**Pointing rows for screenshots and pages:**
____________________
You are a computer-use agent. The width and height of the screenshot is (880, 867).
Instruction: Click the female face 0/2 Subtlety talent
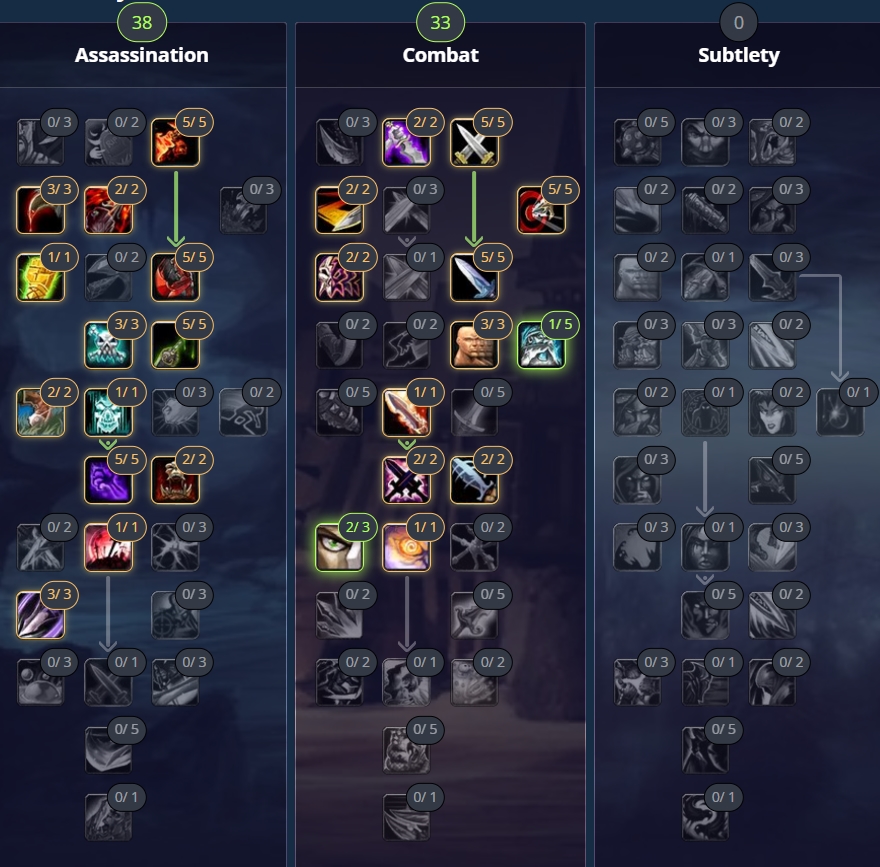[x=772, y=412]
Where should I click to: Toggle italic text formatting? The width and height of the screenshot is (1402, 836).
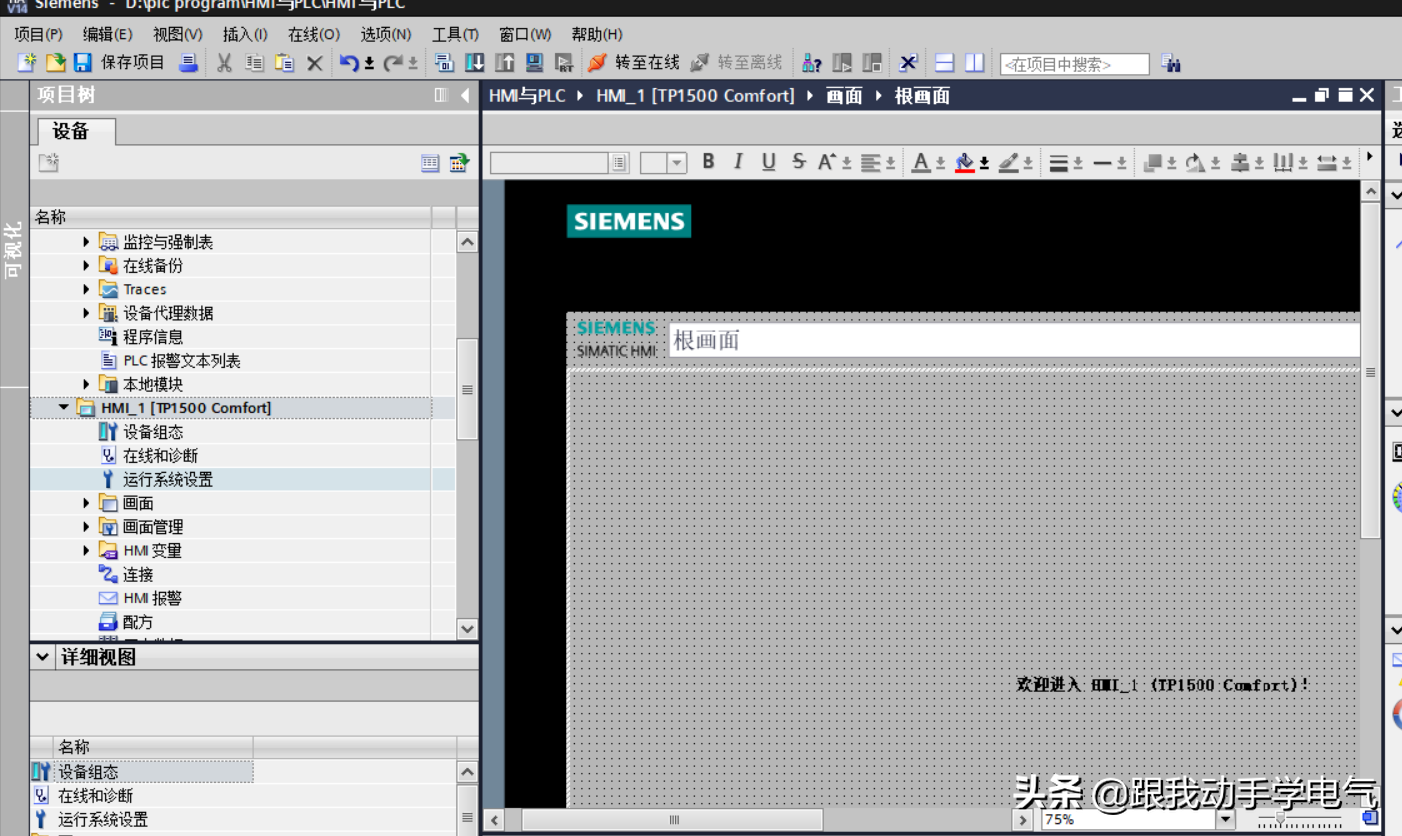click(x=738, y=162)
____________________
**What you need to do:** Report every line of the rows above that contains the string "width", copied in full. Matching is case-sensitive.

**Output below:**
You are a computer-use agent. The width and height of the screenshot is (880, 867).
Where should I click to: Toggle italic text formatting? The width and height of the screenshot is (1402, 836).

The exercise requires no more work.